Thanks for your reply.

bl0 commented 5 years ago

If the BN is updated for all batches, what will happen?

david-berthelot commented 5 years ago

I am not sure, typically in fully supervised learning one only runs one batch and thus updates batch norm only once.

bl0 commented 5 years ago

Thanks very much.

happygds commented 4 years ago

@bl0 did you try update BN for all batches, what do you observe ?

bl0 commented 4 years ago

The results are bad. So maybe we should be careful about the BN.

moskomule commented 4 years ago

Hi, I didn't know this trick. As @bl0, I also found that this interleaving avoids performance drop quite well. Are there any references for this?

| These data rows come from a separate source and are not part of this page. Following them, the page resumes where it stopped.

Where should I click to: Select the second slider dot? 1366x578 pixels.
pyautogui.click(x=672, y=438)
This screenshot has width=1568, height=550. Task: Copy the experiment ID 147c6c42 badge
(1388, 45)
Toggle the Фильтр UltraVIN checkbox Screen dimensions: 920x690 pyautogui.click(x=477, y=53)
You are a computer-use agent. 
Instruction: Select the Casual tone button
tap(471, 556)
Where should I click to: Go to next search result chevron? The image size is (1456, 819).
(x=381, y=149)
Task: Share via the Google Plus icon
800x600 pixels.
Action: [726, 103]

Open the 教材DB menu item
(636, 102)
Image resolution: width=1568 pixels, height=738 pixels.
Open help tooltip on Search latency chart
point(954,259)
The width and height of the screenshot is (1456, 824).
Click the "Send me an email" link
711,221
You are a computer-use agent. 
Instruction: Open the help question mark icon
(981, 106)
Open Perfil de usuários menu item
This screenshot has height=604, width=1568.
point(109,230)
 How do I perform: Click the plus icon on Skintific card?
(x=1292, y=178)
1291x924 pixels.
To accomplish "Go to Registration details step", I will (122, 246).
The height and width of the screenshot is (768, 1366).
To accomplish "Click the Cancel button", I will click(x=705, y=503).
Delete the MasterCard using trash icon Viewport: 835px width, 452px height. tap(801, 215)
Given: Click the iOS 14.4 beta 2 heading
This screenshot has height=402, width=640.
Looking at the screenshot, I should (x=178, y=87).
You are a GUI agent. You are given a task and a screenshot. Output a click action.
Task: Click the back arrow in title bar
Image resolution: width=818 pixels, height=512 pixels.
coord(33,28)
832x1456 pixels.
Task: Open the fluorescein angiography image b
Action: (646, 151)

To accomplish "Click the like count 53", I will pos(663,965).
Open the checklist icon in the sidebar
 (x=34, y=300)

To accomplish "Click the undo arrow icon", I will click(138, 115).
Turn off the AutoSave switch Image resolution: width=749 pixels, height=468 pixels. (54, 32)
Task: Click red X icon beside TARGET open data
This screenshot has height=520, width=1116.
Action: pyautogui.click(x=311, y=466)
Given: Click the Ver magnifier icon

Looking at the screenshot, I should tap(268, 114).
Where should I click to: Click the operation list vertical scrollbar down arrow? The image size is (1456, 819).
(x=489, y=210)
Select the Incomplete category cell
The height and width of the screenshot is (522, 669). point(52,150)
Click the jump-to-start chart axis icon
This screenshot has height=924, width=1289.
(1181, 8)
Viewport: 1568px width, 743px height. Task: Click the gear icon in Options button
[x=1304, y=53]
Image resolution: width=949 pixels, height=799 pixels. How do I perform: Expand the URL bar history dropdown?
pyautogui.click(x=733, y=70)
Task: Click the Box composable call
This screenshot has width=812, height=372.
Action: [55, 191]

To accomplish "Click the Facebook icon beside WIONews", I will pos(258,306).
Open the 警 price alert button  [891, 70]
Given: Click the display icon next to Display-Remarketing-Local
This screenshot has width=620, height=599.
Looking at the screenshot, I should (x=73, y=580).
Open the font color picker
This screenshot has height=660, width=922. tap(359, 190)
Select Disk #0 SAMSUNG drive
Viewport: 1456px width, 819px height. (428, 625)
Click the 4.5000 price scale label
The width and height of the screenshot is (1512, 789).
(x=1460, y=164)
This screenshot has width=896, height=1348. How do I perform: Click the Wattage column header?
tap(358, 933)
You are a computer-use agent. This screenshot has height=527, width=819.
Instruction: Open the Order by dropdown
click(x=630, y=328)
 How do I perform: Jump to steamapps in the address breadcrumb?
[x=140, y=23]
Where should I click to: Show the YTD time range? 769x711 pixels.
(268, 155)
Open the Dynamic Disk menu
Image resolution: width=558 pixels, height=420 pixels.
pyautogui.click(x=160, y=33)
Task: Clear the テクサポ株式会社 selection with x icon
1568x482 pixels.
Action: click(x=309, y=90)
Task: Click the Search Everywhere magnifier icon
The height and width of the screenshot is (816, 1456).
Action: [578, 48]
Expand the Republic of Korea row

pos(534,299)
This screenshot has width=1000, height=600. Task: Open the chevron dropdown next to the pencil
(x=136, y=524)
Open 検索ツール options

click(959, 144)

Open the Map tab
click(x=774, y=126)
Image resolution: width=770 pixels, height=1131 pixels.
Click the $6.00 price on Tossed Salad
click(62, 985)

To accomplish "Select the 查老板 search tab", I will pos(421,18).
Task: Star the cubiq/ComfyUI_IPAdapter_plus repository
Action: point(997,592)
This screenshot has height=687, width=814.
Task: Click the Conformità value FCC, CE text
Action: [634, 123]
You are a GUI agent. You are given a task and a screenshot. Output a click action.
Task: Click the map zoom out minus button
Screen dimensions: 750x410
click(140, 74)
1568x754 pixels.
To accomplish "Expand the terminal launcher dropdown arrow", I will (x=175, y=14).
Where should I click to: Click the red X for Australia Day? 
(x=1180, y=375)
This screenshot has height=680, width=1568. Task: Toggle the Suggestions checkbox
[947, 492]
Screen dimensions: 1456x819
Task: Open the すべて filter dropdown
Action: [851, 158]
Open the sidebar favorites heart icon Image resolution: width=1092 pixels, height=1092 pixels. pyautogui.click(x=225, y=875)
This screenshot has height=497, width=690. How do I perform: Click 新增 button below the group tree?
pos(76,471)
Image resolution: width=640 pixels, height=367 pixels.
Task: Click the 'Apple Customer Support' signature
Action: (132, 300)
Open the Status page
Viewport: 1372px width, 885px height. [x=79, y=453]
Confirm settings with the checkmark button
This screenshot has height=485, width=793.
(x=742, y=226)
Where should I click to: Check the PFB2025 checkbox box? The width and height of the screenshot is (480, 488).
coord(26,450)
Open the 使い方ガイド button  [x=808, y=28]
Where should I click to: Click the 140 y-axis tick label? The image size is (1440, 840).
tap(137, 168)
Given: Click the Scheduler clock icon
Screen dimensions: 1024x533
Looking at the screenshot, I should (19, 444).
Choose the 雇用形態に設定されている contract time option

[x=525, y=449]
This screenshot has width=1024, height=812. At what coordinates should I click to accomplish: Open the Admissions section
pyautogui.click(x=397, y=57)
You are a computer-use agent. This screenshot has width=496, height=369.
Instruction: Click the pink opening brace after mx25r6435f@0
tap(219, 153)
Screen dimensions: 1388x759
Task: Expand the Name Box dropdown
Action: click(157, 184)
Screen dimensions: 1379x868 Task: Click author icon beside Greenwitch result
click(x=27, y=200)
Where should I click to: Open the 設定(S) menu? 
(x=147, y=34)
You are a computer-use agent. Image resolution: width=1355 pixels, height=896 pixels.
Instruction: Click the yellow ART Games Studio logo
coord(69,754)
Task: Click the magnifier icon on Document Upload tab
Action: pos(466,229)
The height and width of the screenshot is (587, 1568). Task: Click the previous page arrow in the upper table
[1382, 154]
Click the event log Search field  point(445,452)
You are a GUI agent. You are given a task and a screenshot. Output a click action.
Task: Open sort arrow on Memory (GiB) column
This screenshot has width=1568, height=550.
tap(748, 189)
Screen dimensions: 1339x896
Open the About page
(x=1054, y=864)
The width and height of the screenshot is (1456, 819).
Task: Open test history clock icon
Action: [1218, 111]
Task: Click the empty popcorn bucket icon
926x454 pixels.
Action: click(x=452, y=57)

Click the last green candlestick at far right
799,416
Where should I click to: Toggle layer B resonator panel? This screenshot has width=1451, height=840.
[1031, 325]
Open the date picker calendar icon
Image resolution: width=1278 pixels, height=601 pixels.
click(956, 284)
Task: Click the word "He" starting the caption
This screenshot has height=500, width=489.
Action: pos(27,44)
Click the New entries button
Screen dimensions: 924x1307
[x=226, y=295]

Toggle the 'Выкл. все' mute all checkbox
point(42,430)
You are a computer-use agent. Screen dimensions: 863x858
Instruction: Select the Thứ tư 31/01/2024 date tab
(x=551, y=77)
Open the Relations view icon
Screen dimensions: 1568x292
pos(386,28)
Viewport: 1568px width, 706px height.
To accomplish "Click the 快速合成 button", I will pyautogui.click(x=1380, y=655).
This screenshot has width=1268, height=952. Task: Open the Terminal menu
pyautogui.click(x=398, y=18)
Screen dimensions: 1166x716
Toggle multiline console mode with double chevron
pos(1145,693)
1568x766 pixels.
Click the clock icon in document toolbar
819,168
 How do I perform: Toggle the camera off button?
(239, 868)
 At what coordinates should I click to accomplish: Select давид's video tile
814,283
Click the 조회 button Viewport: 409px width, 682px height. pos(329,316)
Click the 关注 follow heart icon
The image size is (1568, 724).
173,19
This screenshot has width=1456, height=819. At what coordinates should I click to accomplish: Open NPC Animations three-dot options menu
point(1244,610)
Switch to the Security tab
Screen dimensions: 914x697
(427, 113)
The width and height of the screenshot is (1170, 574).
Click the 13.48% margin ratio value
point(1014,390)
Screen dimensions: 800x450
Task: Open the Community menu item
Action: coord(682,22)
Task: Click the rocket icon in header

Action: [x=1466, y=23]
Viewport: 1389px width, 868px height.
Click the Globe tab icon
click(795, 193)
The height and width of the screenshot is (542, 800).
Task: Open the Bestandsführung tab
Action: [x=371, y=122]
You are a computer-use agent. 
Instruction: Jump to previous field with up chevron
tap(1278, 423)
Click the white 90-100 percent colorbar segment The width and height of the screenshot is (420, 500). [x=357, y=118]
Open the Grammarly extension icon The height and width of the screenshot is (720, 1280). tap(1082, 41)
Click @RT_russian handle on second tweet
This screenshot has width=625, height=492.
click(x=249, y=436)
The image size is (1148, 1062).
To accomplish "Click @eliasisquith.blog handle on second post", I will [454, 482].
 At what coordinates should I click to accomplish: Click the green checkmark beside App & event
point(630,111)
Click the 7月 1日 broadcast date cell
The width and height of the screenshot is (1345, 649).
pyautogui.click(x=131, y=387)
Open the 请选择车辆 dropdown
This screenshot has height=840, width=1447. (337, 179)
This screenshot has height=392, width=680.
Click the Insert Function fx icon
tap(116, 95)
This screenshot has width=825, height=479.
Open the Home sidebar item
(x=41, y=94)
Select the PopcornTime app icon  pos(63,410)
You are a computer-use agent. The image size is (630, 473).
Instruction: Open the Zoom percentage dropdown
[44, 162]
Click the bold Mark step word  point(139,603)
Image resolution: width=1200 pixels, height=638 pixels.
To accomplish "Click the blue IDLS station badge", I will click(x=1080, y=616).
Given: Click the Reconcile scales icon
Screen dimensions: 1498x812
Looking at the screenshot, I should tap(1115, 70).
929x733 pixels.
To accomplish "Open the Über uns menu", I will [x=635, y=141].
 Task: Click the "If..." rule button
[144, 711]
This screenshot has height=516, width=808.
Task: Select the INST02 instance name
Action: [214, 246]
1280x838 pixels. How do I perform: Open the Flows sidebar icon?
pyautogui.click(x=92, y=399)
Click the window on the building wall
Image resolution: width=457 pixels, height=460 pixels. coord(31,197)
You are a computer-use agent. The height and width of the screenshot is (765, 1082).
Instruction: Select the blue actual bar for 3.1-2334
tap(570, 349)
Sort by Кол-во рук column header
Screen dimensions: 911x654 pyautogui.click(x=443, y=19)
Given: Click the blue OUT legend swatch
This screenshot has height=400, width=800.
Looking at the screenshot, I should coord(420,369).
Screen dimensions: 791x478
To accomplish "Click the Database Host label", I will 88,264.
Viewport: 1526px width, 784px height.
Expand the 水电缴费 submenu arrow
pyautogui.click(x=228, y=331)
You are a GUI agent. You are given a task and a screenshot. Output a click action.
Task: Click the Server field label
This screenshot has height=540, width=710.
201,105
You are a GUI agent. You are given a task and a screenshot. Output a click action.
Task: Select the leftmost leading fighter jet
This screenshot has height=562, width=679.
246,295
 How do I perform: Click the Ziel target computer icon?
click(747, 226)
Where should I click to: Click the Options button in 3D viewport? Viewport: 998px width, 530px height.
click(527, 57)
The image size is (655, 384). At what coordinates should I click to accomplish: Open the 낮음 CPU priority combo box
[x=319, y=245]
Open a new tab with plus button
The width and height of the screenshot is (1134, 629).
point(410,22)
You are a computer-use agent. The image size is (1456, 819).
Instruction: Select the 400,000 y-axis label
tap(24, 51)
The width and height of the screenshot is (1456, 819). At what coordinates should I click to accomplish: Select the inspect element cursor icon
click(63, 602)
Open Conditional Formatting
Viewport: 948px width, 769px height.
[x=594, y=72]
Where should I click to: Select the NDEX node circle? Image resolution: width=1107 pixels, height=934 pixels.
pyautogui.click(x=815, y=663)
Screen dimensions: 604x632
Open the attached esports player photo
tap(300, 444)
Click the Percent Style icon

david-berthelot commented 4 years ago

I'm not sure about references. There are many ways to train with batch norm (for example, one could make a giant batch of everything), I simply chose that solution (interleaving) because I was considering doing multi-GPU and I wanted a homogeneous batch.

zhaozhengChen commented 4 years ago

Hi authors, In mixmatch.py, you forward three batches(one labeled and two unlabeled) separately and use interleave to get a batch which can represent the whole data, why we cannot forward them together? I tried to forward them together but got a bad performance.

david-berthelot commented 4 years ago

I don't know. It could be the way you made change introduced a bug, it could be that there it introduces a different behavior but I don't remember if it is the case: this research was done a year ago. Please update this thread if you find the reason so others can benefit.